はじめに
この記事は、SAMLResponseの中身を取り出して、シングルサインオン(SSO)の問題を解決したい方向けの記事です。
認証が上手くいかない原因を解決するために、認証サーバーから送られてきたSAMLResponseの詳細を解析するための方法をまとめました。
- 認証サーバー宛てにRequestは送れておりResponseが返ってきているものの、サービス側で認証ができない
- 原因を追究するためにSAMLResponseの中身を具体的に確認したい
上記で悩んでいる人の手助けになればと思い、記事を書きました。
細かい仕様やIT用語は所々省いていますが、ご了承ください。
SAMLResponseのデータを取り出そう
何はともあれSAMLResponseのデータを取得する必要があります。
- ブラウザの開発者ツールを開き、Networkタブを表示
- 事象を再現し、通信内容を確認
- 画像のようにpayloadタブを選択しておく
- 「SAMLResponse:」があるやりとりを見つけ、画像のようにpayloadにSAMLResponseが表示されていることを確認
文字列の上で右クリックを押すと「Copy value」が表示されます。クリックすることで、SAMLResponseデータを全文コピーできます。

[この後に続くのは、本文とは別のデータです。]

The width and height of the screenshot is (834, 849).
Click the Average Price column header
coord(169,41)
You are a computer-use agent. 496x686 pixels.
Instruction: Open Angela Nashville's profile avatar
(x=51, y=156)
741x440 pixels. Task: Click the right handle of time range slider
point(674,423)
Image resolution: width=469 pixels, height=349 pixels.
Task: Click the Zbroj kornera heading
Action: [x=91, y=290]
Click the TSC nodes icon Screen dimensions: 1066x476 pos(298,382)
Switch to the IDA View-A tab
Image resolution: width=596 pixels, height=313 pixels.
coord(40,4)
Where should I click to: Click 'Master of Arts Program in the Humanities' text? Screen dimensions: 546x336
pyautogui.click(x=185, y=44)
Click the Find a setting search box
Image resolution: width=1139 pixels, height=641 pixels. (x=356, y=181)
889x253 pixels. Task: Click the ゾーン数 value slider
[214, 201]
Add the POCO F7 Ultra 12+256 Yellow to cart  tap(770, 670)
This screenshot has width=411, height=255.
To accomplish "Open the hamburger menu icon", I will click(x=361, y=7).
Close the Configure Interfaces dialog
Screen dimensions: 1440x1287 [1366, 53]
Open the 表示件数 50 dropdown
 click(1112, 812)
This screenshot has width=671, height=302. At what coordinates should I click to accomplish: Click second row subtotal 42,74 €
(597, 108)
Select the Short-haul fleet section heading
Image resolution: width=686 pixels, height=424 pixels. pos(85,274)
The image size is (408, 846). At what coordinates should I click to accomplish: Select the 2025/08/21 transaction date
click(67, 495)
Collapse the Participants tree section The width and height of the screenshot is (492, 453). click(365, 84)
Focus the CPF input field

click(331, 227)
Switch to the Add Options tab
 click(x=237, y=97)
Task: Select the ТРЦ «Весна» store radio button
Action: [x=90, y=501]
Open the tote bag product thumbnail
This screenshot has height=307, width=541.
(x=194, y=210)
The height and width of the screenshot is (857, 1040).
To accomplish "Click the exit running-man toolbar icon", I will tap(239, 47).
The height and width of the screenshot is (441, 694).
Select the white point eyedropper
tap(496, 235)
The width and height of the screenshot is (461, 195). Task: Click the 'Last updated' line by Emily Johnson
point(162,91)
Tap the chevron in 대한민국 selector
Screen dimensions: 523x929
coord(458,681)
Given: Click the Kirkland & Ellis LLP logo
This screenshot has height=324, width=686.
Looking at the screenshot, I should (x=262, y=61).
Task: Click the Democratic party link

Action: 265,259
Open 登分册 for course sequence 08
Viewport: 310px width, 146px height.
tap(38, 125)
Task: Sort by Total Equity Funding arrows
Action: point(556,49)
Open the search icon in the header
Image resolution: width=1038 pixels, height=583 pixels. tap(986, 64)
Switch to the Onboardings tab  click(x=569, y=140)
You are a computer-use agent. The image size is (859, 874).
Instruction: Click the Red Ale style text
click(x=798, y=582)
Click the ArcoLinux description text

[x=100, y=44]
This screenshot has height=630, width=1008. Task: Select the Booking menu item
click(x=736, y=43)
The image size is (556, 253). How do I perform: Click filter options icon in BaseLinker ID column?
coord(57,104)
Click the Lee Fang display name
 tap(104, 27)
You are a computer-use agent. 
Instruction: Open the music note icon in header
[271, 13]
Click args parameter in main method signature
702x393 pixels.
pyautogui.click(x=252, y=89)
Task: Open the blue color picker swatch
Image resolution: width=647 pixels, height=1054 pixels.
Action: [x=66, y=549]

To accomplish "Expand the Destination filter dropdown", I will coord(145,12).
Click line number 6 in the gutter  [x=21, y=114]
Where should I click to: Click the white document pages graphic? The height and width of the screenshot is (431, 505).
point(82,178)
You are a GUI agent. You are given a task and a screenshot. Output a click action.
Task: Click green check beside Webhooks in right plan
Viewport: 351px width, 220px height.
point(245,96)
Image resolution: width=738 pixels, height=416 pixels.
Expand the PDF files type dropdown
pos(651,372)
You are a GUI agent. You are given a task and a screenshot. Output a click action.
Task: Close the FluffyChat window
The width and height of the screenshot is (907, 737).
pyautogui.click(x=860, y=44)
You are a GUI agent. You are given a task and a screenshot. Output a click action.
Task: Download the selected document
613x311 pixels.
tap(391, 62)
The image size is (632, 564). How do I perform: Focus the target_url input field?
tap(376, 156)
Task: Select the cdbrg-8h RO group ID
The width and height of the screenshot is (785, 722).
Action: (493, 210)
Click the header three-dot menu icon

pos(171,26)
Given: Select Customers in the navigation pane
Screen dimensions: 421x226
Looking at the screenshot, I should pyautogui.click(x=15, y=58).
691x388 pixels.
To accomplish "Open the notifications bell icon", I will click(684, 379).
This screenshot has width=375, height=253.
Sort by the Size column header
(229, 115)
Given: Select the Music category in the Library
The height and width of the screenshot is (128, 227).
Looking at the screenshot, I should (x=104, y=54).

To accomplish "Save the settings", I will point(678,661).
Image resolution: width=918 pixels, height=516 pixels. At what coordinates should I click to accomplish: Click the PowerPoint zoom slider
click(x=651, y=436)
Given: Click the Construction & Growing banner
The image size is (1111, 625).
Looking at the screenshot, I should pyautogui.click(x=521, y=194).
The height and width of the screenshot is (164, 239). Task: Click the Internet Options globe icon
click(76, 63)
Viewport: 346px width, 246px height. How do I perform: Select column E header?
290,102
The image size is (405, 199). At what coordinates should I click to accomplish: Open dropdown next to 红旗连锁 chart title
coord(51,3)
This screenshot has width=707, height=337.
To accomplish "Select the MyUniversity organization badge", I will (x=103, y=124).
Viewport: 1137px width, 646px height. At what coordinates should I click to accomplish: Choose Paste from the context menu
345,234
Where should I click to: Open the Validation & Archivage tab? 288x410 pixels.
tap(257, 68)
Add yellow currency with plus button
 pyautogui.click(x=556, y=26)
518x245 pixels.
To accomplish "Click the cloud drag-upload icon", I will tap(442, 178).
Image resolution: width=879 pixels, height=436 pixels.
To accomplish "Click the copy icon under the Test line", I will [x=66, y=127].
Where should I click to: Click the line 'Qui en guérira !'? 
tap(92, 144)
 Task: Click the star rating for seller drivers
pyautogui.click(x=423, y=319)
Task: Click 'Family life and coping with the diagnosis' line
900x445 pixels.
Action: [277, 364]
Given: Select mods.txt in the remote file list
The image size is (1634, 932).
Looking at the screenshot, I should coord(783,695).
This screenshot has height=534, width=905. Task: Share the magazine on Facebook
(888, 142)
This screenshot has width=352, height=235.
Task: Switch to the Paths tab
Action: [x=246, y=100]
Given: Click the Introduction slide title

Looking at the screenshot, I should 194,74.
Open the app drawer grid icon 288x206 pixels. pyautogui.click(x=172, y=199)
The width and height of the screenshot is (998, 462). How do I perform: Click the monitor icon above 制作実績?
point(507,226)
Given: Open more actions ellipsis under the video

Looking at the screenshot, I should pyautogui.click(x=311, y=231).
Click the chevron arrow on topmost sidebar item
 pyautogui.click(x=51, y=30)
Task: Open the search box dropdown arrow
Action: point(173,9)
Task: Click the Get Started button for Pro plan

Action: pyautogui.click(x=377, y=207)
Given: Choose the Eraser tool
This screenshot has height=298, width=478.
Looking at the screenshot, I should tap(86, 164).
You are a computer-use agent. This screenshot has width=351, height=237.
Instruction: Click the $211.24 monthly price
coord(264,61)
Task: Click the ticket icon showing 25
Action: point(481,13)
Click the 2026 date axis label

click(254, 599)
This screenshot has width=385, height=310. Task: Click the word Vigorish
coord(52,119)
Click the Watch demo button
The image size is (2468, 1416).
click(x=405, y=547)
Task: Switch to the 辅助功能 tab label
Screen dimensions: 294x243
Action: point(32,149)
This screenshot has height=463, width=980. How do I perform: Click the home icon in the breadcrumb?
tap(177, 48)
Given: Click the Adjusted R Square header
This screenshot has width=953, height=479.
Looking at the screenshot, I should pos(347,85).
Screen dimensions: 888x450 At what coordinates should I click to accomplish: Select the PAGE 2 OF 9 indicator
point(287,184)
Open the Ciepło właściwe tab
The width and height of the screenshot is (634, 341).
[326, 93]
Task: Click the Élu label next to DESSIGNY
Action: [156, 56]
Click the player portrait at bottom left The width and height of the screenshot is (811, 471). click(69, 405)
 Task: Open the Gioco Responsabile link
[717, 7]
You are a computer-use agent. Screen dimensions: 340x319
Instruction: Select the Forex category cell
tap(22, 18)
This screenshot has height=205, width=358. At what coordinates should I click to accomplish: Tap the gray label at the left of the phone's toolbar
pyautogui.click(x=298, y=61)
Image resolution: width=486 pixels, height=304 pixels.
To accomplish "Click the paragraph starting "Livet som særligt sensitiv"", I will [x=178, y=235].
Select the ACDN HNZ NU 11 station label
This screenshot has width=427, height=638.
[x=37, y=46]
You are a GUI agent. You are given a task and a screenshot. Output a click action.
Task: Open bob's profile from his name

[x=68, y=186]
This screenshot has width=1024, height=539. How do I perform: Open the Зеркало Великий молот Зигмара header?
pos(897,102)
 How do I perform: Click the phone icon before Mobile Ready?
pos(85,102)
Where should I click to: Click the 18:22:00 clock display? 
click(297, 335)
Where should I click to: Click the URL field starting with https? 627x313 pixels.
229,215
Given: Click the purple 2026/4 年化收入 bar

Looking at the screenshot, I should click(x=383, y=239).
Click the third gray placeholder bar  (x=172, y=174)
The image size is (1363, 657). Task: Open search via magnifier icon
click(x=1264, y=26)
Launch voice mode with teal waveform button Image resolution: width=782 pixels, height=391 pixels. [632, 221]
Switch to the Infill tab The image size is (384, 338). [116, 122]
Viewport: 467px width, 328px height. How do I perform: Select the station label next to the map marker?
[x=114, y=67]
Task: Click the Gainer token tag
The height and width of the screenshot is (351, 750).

これでSAMLResponseのデータを取得できました。
が、このままでは何が何やらわからないので、VSCodeを使ってエンコードしていきます。
VSCodeの設定
VSCodeのインストール方法は調べれば出てくるので、頑張ってください。
必要な拡張機能をインストールしましょう
-
SAML Extension
→SAMLResponseデータをエンコードするために使います。 -
XML Tools
→エンコードしたSAMLResponseデータを見やすく整えてくれます。
これで準備完了です!
SAMLResponseの中身を見てみよう
1. 新しいテキストファイルを開く(フォルダとか好きにしてください。とりあえず最短の手順を言います)
2. SAMLResponseデータを貼り付け
3. Ctrl + Aで全選択、Ctrl + Shift + Pでコマンドパレットを表示
4. SAML: Decode elementを選択
これでSAMLResponseデータが読めるようになりました!ただこのままだと見にくいので、XML Toolsを使ってFormatしましょう。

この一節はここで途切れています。